INTRODUCTION: Urticaria, by definition, is a disease presenting with wheals, angioedema or both. In patients with recurrent angioedema without wheals, urticaria needs to be distinguished from bradykinin-mediated angioedema, for example, hereditary angioedema or ACE inhibitor-induced angioedema.

AREAS COVERED: Urticaria is comprised of acute and chronic forms. The latter group of chronic urticaria has many different subtypes needing partly different therapeutic approaches. However, all therapeutic approaches for symptomatic treatment center on reducing mast cell-mediator-release and preventing its effect.
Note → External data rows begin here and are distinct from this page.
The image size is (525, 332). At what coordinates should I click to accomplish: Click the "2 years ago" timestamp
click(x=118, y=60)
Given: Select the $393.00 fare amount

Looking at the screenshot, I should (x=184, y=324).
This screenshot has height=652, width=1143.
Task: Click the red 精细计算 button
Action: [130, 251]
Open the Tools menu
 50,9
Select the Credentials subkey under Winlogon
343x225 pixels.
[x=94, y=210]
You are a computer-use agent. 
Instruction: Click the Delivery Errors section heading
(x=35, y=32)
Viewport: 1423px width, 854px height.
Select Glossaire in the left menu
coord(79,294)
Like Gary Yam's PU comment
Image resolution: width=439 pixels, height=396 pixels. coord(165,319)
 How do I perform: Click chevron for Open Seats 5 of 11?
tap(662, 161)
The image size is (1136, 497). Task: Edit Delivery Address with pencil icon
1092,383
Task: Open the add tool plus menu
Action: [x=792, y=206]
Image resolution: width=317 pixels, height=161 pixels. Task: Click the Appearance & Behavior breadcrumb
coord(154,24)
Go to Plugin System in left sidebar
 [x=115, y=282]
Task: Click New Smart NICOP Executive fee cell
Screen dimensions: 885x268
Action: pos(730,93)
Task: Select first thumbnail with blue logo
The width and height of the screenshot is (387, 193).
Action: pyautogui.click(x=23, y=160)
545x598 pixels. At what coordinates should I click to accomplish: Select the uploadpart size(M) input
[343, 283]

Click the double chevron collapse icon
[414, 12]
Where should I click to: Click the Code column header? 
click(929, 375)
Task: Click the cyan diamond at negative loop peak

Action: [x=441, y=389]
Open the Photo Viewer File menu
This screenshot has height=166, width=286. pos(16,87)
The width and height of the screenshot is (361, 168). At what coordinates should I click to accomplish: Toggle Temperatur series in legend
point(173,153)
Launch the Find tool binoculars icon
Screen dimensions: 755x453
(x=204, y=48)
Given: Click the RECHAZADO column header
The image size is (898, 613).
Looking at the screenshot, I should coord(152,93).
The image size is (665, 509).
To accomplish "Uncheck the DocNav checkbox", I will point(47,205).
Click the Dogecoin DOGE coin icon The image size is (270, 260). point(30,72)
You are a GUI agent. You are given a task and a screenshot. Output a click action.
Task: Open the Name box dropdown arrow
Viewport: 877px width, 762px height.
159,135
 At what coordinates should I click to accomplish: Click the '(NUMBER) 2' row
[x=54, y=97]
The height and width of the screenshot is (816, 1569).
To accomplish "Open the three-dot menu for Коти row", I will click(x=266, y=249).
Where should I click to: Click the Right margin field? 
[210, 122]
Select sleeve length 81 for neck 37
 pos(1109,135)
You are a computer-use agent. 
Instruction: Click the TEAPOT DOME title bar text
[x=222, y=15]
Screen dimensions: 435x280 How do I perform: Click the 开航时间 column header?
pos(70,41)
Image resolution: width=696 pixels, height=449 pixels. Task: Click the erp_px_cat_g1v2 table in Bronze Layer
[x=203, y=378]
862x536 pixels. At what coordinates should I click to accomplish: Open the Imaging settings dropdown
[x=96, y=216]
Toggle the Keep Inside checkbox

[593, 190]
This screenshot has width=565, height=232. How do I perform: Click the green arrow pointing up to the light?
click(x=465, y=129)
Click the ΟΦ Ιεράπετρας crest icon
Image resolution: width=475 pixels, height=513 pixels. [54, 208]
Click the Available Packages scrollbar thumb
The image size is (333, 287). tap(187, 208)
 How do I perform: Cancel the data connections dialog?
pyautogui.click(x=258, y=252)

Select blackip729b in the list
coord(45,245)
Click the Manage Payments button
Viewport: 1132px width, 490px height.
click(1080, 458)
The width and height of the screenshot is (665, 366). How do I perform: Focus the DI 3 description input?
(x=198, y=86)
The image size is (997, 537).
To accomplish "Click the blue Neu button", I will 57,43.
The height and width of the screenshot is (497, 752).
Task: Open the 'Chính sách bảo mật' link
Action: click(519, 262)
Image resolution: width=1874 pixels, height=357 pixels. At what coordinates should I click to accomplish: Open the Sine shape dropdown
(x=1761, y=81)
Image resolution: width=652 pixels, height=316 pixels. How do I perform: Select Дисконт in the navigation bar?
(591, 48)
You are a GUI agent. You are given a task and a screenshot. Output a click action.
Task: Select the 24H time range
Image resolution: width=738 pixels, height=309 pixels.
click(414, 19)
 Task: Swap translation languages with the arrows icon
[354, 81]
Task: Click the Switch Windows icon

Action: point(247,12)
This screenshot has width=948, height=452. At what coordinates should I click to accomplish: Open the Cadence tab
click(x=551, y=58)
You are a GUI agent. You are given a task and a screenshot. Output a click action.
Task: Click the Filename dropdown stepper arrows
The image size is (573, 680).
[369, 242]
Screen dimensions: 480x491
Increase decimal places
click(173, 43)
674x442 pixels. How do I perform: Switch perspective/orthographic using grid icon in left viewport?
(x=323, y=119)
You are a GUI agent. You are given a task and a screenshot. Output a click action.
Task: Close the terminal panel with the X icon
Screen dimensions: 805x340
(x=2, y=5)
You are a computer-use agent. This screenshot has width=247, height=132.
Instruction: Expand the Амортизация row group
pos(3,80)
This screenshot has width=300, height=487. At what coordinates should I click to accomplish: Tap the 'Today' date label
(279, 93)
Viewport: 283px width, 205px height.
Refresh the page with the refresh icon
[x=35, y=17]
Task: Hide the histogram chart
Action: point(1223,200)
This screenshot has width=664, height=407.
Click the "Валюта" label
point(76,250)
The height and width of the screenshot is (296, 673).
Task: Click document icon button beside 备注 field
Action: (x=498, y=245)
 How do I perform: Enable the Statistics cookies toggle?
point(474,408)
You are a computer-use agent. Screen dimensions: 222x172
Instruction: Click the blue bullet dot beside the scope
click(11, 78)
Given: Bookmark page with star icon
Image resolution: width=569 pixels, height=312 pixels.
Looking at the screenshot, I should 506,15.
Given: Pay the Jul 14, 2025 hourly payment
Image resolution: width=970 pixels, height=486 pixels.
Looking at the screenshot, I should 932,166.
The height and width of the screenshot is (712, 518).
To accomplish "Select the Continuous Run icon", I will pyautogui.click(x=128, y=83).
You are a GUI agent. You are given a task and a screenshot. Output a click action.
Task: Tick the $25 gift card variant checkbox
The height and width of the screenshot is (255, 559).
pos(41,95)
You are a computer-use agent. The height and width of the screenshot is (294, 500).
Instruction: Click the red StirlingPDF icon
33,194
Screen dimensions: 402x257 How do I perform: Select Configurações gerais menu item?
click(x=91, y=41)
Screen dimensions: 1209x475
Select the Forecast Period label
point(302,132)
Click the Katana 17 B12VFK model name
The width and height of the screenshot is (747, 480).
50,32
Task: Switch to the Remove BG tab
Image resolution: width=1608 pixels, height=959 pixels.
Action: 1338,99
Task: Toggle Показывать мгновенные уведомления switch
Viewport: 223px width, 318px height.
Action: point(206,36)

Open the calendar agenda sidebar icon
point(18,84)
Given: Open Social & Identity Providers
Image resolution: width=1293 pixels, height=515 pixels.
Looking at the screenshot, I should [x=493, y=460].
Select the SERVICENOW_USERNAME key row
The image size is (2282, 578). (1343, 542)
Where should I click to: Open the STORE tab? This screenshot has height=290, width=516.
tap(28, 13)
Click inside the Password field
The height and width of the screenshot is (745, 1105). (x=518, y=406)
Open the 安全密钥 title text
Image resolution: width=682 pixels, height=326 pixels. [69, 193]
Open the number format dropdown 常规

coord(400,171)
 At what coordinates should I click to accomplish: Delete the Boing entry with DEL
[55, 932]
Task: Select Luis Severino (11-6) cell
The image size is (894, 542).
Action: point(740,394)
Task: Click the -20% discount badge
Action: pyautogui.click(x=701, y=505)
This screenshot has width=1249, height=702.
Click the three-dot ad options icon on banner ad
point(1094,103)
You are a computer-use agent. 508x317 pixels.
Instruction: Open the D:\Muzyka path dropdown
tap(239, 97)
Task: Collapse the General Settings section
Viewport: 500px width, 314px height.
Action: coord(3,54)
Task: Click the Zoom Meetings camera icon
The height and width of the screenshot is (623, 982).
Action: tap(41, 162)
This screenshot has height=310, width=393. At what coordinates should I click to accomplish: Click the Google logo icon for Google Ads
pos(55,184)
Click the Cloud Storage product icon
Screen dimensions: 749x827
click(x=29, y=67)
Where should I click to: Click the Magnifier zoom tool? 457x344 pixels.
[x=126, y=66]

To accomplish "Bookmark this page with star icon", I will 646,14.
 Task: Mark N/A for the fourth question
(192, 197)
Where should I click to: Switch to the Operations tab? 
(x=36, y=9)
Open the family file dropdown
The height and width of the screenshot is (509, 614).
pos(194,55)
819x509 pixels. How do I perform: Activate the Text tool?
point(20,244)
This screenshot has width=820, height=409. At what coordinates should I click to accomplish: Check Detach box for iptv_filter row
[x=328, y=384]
EXPERT OPINION: The current guidelines recommend non-sedating, second generation H1-antihistamines (nsAHs) as the first-line treatment. If needed, nsAHs are to be used at higher doses (up to fourfold the standard dose), and Omalizumab, Montelukast or Cyclosporin A (not in preferred order) are recommended as third-line options. Many alternative treatments have been reported but not tested in randomized controlled trials. These include among others dapsone, H2-antihistamines, anticoagulants and methotrexate. Some therapies should no longer be used according to current guidelines, since studies have shown their inefficacy or because new safety concerns have emerged. This mainly refers to the formally propagated use of sedating antihistamines at night, which change REM-sleeping-patterns and learning curves and have been shown in head-to-head trials to not be superior in efficacy to non-sedating antihistamines.